Last year, Larry Klayman, an attorney for hateful fundamentalist preacher Bradlee Dean, boldly announced that the career of MSNBC’s Rachel Maddow “is over.”
Maddow’s show is still popular, and Dean’s defamation lawsuit against her and the Minnesota Independent doesn’t seem to be going well.
According to City Pages, a Minneapolis news blog, a Washington, D.C., judge in June ordered Dean and his ministry “You Can Run But You Cannot Hide International” to pay more than $24,000 in legal fees to the folks he sued.
Dean claimed that both Maddow and the Independent’s Andy Birkey defamed him when they allegedly took an excerpt from his radio show out of context. Dean asserted that he was a victim because of his political and religious views, and he had sought more than $50 million in damages.
The comments in question came during Dean’s May 15, 2011, broadcast. It’s hard to think of him as a victim given that he praised radical Muslims who advocate killing gays.
“Muslims are calling for the executions of homosexuals in America... and this just shows you they themselves are upholding the laws that are even in the Bible of the Judeo-Christian God,” Dean said, “but they seem to be more moral than the American Christians do because these people are livid about enforcing their laws. They know homosexuality is an abomination... If America won’t enforce the laws, God will raise up an enemy to do just that.”
Maddow later used the quote during one of her broadcasts.
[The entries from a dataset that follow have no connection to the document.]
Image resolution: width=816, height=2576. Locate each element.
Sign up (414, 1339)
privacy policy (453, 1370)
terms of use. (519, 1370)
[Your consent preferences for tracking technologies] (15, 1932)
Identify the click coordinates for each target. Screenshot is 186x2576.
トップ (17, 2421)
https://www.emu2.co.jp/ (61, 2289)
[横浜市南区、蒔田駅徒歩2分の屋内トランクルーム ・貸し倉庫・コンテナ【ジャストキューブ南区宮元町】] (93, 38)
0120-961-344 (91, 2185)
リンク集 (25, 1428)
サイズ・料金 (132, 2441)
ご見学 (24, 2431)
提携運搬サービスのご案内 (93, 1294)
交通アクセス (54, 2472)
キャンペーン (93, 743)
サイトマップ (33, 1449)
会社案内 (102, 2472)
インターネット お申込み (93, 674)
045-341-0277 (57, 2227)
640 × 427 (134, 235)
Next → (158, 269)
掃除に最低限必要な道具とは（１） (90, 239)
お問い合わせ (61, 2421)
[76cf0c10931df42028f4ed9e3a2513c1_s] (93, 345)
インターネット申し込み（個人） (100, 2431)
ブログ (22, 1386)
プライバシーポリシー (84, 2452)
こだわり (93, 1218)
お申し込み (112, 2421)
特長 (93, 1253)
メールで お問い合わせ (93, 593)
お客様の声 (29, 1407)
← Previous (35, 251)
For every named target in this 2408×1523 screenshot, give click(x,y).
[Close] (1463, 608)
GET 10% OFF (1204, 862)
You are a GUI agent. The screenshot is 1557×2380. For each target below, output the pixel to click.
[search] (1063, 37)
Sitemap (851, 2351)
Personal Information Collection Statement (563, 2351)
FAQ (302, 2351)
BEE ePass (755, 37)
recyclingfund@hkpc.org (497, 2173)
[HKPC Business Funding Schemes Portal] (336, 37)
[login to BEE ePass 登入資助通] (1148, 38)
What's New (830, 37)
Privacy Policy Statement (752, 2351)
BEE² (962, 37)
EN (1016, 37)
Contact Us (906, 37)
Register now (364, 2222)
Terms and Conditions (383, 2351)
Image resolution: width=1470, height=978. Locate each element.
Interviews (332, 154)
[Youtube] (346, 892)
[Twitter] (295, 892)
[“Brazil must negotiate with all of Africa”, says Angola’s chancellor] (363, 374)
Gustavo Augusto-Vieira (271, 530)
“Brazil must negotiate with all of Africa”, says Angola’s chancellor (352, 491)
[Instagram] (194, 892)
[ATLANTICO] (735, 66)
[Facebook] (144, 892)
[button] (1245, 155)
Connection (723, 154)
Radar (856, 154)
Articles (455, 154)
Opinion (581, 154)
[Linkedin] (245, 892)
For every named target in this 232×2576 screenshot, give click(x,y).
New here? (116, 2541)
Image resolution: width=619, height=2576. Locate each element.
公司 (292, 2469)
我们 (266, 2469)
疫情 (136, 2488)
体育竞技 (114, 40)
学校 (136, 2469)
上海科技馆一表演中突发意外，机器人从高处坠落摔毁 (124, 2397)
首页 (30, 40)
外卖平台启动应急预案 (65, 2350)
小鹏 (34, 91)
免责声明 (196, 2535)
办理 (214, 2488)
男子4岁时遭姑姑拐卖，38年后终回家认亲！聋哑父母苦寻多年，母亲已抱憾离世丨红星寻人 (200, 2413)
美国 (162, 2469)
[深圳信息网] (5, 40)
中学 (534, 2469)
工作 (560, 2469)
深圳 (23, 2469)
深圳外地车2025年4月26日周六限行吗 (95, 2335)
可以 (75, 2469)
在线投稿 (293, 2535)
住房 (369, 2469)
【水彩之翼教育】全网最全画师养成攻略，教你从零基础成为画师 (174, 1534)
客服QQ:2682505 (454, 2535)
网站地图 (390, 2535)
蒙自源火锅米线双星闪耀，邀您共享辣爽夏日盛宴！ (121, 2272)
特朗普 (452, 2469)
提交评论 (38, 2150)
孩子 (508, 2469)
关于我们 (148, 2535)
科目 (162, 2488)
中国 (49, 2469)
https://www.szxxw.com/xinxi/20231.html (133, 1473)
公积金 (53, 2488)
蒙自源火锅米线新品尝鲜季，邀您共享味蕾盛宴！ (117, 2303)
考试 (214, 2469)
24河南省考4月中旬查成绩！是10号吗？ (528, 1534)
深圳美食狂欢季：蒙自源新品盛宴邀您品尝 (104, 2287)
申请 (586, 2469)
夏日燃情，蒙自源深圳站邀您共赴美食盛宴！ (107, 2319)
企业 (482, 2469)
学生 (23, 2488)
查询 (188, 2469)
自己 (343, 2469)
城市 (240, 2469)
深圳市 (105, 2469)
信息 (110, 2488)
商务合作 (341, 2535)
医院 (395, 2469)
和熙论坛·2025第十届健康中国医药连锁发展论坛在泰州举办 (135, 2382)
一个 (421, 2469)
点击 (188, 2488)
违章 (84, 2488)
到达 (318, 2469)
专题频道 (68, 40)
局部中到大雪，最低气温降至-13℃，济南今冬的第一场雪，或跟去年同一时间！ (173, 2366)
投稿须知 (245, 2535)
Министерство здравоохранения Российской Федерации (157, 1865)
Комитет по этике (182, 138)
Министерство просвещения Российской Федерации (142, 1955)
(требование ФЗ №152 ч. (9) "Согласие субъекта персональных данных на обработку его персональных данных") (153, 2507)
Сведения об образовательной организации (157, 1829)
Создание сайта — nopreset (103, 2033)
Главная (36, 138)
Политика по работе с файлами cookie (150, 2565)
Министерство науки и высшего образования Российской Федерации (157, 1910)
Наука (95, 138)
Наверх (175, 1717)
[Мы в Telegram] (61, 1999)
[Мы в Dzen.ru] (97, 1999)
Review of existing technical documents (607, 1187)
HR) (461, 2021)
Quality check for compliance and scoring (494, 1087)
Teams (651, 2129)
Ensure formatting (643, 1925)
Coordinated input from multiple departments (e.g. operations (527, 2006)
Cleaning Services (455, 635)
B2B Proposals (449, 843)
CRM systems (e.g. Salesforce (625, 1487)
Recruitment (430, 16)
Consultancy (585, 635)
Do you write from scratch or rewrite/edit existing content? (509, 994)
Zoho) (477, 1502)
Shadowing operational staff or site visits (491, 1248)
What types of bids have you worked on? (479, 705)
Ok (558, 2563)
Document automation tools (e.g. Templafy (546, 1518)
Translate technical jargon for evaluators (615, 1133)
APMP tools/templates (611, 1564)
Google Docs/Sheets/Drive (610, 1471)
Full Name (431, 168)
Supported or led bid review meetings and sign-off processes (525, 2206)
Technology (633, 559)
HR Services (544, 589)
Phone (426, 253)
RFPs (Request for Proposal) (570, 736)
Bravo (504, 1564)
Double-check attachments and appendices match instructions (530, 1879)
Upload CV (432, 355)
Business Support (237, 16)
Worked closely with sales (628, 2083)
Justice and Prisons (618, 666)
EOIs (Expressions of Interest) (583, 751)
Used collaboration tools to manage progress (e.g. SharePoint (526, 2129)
Dean claimed this led him to receive death threats. He also claimed that he wasn’t suggesting that gays should be killed.
Just as Dean is no stranger to hatred, he is also no fan of church-state separation, having used his ministry’s musical group to gain entrance into a public school in order to proselytize.
In March, Dean’s band Junkyard Prophet performed at a public school in Dunkerton, Iowa. According to the LaCrosse Tribune, Junkyard Prophet didn’t offer much in the way of religion or hatred during its performance for the whole school, but when the band asked to divide the boys and girls into separate groups for breakout sessions, things really got bad.
The mother of a female student told the Tribune that Junkyard Prophet advised the assembled girls “that they were going to have mud on their wedding dresses if they weren't virgins” and “that anyone who was gay was going to die at the age of 42.” The girls were also told to be submissive in the household and were shown photographs of aborted fetuses, according to the Tribune.
Given Dean’s history of bigotry, hatred and misogyny, it seems pretty clear that he meant what he said on his radio show. Maybe he shouldn’t say such things if he doesn’t want to have to backtrack later.
And kudos to the court that seems less than receptive to Dean’s frivolous suit. I don’t know if Dean believes in karma, but he certainly experienced a bit.